Some of the issues facing family-owned companies include: work relationships, nepotism, governance, succession and ownership, and many others.
* Work relationships. As a banker, I saw many instances in which family members working together operated in a dysfunctional fashion. The father, often the company founder, played an outsized and somewhat mythic role in the company, one that cast a shadow over the activities of the next generation. Members of that next generation had significantly different capabilities and interests. Some were driven and dedicated to building the family business while others seemed oppressed by the expectation that they would dedicate themselves to an enterprise in which they had limited interest.
However, these issues were seldom identified and discussed by the families themselves. They hurt the company and the family, but remained unaddressed.
* Nepotism. We have all worked in companies in which we question why a particular colleague is employed there. One firm that I worked with made sure to hire the children of clients and potential clients, in a not very subtle (but effective) marketing effort. While a certain degree of nepotism always exists, if unchecked it can both erode the spirit of the colleagues who are really steering the company’s success and, ultimately, harm performance.
* Governance. Even small companies can create complex governance issues. Family companies operate with fewer formal rules and often have no written guidelines. Further, the gap between what might be written and how things actually operate can be significant. Ensuring discipline in areas of corporate governance can support a foundation for faster and steadier growth.
* Succession and ownership. I have seen companies in which both family and non-family management fail to introduce required changes because they are waiting for the next generation of management to take over. That is understandable, since they expect the new generation to be more open to change and more willing to move quickly. However, at many companies the timing for succession is often uncertain, keeping both the next generation and the overall employee base in suspense.
Even when it occurs as expected, succession raises many problems for the family business. Ivan Lansberg, in a Harvard Business Review article published last year, describes some of the “thorny” challenges a new family leader faces: “He or she must cope with family members, especially siblings and cousins whose support may be vital to control the enterprise, as well as manage several other constituencies — such as directors and senior executives; bankers and suppliers; and, from time to time, stock analysts, regulatory agencies, institutional investors, and trade unions — that may or may not be convinced that the successor has earned the right to lead the company. These stakeholder groups have different, even contradictory priorities, and they usually make their judgments in silos. Still, the fate of a CEO depends on how all of them answer the same question: Are we in good hands?”
What to do?
Given the complexity and emotionally-laden aspect of family issues, both clients and, in many cases, bank management itself should pull back from their day-to-day activities to identify the key challenges they face, determine the strengths to lever and weaknesses to fix, consider the optimal strategy to manage family issues, and learn from others by assessing best practices in this area.

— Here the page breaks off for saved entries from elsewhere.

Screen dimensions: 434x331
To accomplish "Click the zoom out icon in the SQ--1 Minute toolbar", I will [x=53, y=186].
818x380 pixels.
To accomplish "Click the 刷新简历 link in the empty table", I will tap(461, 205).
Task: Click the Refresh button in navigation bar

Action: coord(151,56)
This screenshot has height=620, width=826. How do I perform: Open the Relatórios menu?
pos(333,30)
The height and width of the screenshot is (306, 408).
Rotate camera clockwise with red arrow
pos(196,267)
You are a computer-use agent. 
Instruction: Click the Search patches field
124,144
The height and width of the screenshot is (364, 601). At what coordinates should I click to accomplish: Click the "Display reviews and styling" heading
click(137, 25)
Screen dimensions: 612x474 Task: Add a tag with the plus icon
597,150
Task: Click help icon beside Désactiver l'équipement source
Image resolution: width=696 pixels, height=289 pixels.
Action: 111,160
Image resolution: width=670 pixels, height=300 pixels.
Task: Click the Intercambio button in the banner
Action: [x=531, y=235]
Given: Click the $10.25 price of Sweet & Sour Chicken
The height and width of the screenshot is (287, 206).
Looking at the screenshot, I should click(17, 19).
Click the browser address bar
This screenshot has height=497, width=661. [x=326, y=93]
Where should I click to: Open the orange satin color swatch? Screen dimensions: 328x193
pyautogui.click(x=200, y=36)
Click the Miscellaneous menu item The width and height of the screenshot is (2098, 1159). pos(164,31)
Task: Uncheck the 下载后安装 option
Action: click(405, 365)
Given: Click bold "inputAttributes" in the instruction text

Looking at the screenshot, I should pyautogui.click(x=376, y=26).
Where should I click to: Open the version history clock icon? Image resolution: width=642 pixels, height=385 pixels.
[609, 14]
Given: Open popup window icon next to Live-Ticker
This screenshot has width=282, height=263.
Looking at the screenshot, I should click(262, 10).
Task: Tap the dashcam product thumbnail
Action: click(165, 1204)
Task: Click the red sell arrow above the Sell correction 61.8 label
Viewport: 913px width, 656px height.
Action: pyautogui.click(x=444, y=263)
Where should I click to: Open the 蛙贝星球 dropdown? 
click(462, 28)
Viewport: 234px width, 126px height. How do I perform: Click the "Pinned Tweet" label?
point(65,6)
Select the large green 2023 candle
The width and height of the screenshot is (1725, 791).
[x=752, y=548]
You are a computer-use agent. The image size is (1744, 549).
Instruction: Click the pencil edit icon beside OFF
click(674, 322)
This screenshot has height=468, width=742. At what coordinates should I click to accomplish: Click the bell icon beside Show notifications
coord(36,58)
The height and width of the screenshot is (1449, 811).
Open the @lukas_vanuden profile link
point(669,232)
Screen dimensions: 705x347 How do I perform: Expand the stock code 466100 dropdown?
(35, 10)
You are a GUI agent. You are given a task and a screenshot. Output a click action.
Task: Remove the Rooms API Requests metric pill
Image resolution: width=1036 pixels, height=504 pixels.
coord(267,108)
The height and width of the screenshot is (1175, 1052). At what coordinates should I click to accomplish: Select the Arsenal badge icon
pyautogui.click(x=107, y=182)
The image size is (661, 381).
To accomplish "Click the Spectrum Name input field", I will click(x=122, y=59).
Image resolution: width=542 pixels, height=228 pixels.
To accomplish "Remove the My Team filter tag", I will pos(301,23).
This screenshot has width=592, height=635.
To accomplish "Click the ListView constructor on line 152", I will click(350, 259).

Through its Executive Education unit, Harvard Business School, for one, offers a program that can provide significant value to business owners, including the owners of banks. “Families in Business: From Generation to Generation” offers a six-day focus on family issues with an emphasis on driving to specific solutions for attendees (www.exed.hbs.edu/programs/fib). Among the leaders of this session is John A. Davis, faculty chair, who co-authored Generation to Generation: Life Cycles of the Family Business, and is an acknowledged expert in this area. The families who attend, often in groups of four or more, recognize both the value and challenge of getting family governance right.
As bankers, you know which clients would most benefit from taking the time to reflect on and resolve their family-specific issues. As company executives and, in some cases, family members who are executives within your own banks, you may want to consider signing up your own family for a program like HBS’s. By the way, the course is held once a year in mid-October.